Whereas newspapers were once careful to delineate opinion or commentary from straight news in print, many publishers are still grappling with how to effectively do so online, Kaufman says. 

“It was always very clear: the front section was for straight news, and then there was a separate section for opinions and editorials,” says Kaufman, who used to lead hundreds of reporters as executive editor for company news at Bloomberg News.

But the pull of partisanism has been with the newspaper industry in the U.S since its beginnings in the mid-19th century, when journalism began to take shape. In fact, the earliest papers were funded by political parties.

“If you go back to the 1800s, newspapers started out very partisan, as house organs essentially,” says Matthew Carroll, journalism professor of the practice at Northeastern and Pulitzer Prize-winning journalist for the Boston Globe. “As they grew, advertisers wanted things more down the middle. They didn’t want to be identified” with one or another extremist viewpoint. 

Of course, a discussion of news media bias today can’t take place without mentioning the elephant in the room: Donald Trump. Trump’s foray in politics was accompanied by a vortex of news coverage across all forms of media unlike anything seen before, Kaufman says. Trump and his allies would repeatedly attack the mainstream media in an effort to counter negative press, so much so that it became a political tactic weaponized by many within the Republican Party.   

But Trump’s hostility toward the media only thrust him further into the limelight. Kaufman says that in the lead up to the 2016 presidential election and subsequently during Trump’s presidency, TV news outlets like CNN found that more people tuned in when Trump was a core part of the coverage. That precipitated a vicious cycle in which Trump dominated all news coverage, with left-leaning outlets—such as the New York Times, in print, and MSNBC and CNN, on television—devoting more air time and column inches to the former president than they would under ordinary circumstances. 

No doubt, the avalanche of Trump content, and the imperative to cover the former president, sidelined stories and issues of importance to everyday citizens, Kaufman says.    

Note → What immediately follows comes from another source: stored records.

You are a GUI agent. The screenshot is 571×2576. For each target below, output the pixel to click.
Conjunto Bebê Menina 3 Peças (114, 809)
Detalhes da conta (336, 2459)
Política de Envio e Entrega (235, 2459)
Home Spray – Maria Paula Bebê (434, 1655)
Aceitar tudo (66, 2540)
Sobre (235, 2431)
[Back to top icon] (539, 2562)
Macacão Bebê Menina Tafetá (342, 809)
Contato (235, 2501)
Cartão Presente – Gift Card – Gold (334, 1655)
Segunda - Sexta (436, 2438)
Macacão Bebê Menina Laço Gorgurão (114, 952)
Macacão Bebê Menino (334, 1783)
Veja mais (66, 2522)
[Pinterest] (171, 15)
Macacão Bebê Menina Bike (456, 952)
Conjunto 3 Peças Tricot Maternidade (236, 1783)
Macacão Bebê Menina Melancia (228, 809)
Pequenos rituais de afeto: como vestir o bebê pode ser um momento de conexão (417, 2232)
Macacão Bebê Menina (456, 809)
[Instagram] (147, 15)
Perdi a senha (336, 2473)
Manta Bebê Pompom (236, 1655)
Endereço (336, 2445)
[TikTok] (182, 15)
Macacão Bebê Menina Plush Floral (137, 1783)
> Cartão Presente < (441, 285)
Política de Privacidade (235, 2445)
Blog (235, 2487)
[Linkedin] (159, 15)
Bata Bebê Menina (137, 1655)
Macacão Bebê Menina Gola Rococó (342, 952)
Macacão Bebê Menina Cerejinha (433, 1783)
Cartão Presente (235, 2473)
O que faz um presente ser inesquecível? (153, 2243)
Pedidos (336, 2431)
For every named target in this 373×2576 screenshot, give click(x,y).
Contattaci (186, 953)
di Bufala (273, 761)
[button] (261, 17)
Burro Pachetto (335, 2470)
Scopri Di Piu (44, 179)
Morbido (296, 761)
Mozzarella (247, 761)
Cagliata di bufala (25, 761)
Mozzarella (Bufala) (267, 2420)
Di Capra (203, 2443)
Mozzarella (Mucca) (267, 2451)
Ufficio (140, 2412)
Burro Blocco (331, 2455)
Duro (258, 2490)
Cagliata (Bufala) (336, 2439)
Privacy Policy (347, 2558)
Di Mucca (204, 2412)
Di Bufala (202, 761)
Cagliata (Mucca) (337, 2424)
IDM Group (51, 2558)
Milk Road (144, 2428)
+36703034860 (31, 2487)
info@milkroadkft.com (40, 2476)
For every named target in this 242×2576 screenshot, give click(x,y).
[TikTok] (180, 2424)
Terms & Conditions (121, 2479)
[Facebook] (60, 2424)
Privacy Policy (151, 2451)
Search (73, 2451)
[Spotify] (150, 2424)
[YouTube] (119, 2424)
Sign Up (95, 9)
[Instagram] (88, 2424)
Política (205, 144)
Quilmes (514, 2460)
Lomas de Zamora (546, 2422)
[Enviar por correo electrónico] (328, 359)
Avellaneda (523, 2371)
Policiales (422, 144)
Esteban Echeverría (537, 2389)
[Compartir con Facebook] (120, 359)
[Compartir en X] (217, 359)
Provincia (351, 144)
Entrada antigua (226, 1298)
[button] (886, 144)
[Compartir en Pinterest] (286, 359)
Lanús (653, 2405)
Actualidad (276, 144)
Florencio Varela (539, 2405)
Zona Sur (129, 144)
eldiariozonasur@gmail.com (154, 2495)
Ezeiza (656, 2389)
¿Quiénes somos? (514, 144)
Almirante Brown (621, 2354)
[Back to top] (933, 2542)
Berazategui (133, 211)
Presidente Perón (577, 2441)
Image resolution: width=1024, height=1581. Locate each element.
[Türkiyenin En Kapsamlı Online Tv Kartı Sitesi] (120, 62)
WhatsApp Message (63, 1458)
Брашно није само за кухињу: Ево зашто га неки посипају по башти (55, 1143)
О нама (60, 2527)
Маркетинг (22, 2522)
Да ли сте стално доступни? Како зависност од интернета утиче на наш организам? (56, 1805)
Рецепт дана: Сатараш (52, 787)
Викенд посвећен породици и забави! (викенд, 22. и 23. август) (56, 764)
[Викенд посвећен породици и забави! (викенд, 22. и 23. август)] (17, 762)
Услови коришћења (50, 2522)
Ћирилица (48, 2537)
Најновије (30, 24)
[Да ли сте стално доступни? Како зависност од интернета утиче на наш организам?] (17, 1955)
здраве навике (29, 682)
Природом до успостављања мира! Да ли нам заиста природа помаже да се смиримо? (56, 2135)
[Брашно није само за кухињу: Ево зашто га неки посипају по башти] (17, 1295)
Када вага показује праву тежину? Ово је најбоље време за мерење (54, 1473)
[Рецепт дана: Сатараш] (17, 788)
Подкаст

“The challenge is that all newsrooms want to be part of a national conversation and have an impact,” he says. “But a lot of readers, viewers and listeners don’t see themselves in the news coverage—what issues are impacting them, who they are voting for, etc.”

Still, for as much as publics around the world desire to see more “unbiased news,” people still flock to news sources that fit their world view. 

“When you ask readers, viewers and listeners about bias, they all say they would like to see more non-partisan news,” he says. “But their reading and viewing habits are still the same, which is that, now more than ever, people are going to news sources that reinforce what they think rather than challenge it, and I’m not sure people’s behavior is going to change.”